#### Work instruction
Report each line from the records where the string "Privacy" turns up.

***** Records *****

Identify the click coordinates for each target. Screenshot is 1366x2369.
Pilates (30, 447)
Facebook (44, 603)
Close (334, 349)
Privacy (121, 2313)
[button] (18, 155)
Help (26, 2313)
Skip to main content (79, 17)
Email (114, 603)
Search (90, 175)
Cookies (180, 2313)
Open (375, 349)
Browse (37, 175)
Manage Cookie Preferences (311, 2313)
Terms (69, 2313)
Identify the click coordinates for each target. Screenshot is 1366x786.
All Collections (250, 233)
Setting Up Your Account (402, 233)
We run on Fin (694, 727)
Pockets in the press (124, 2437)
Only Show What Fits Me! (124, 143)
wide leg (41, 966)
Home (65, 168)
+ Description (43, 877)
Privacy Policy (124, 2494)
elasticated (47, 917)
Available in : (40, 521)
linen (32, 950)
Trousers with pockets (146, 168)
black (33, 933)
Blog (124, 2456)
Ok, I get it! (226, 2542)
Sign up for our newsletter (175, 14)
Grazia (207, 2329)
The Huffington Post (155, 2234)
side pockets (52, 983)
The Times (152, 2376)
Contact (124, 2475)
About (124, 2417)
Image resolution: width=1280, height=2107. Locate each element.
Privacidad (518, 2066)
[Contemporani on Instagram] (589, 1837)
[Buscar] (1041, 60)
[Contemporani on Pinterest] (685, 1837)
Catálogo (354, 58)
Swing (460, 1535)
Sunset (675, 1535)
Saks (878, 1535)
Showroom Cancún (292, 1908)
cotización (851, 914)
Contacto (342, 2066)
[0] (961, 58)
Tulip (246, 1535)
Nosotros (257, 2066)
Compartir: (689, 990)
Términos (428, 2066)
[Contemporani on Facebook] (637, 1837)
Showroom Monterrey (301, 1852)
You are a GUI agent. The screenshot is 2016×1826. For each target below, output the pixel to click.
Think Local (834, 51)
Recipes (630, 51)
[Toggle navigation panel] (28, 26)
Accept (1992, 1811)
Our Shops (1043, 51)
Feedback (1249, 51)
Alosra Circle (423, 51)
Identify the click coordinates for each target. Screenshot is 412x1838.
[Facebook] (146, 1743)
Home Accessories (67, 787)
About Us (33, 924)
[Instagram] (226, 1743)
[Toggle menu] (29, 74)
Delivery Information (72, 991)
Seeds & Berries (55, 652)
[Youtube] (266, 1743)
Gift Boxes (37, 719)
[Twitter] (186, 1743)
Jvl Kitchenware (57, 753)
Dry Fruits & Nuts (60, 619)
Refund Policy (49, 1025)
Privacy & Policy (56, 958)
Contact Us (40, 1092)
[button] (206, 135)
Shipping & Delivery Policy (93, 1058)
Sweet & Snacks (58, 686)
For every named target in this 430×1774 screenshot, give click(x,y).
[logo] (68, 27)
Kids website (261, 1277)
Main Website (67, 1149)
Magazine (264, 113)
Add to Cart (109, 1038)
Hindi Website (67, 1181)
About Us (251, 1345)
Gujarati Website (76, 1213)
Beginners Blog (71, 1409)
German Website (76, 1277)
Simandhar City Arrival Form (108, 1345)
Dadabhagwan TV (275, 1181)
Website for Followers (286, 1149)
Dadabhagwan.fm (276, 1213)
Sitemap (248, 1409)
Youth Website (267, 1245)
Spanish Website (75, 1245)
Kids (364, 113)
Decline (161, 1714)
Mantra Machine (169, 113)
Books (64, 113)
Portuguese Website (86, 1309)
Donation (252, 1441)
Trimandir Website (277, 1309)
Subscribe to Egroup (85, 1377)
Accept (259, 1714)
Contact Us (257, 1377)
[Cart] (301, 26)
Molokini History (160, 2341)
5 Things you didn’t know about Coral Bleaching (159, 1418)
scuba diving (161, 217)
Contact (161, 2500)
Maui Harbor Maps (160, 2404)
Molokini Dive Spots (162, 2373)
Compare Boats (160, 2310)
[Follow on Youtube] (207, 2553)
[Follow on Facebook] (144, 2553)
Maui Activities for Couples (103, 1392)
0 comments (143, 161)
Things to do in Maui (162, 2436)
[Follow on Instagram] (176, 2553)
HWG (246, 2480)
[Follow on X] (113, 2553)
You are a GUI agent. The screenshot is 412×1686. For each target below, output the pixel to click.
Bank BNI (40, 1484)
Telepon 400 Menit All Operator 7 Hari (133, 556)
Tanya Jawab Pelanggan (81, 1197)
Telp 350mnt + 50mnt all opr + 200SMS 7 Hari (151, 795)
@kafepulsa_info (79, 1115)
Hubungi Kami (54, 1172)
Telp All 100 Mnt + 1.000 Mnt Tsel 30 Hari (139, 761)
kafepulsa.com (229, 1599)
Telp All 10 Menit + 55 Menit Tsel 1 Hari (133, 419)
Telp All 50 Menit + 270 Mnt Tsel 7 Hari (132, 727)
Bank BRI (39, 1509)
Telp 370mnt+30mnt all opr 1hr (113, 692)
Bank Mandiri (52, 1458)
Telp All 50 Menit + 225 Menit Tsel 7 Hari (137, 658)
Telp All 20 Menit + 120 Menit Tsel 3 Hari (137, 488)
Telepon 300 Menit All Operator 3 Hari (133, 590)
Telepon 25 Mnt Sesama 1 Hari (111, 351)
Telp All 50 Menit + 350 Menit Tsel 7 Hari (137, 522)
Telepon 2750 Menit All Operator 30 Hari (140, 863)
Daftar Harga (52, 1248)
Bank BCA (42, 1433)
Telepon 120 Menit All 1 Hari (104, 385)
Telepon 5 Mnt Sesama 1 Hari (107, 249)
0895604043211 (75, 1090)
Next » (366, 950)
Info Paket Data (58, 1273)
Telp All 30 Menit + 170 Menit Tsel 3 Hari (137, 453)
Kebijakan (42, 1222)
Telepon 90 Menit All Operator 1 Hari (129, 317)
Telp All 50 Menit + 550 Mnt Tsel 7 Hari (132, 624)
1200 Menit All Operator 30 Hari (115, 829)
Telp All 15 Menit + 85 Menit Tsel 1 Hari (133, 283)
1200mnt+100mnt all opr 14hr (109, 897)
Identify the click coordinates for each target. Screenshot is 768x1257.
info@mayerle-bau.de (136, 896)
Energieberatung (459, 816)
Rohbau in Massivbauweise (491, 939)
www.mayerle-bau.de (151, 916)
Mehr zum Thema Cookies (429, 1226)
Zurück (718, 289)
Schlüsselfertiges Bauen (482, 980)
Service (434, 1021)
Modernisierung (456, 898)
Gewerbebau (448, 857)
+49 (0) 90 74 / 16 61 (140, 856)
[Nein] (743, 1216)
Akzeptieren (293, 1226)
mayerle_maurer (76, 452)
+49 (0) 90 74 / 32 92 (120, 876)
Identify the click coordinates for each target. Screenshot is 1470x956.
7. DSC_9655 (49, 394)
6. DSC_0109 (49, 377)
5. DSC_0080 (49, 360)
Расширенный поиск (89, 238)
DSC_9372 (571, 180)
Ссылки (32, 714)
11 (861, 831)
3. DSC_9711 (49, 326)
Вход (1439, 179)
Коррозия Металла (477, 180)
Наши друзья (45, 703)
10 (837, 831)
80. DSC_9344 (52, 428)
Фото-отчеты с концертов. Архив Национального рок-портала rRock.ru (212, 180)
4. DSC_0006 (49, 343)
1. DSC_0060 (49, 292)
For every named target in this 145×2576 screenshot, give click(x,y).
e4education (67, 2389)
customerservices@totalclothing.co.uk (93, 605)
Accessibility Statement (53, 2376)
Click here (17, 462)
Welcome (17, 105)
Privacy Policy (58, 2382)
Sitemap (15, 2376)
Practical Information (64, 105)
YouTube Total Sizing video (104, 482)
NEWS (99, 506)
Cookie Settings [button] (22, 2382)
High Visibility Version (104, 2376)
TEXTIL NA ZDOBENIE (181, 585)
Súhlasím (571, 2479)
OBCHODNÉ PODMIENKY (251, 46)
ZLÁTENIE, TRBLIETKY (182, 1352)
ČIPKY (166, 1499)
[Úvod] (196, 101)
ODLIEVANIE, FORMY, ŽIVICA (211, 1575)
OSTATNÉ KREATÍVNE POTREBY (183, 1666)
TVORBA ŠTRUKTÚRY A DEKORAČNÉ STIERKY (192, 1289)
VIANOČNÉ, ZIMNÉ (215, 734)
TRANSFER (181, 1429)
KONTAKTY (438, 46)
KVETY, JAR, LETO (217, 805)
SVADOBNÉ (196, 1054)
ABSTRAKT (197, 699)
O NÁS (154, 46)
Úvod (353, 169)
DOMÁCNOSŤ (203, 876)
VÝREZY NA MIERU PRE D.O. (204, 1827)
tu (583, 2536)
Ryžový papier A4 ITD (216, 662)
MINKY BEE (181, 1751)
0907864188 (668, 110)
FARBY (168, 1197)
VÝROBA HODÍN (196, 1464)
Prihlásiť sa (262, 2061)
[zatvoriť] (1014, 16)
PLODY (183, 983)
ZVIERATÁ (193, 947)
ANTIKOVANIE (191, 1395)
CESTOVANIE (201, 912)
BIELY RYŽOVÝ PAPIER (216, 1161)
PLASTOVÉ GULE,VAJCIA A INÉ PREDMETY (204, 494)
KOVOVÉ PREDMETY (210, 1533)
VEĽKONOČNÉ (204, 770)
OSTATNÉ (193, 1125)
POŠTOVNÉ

*****

#### Your solution
Privacy (121, 2313)
Privacy Policy (124, 2494)
Privacy & Policy (56, 958)
Privacy Policy (58, 2382)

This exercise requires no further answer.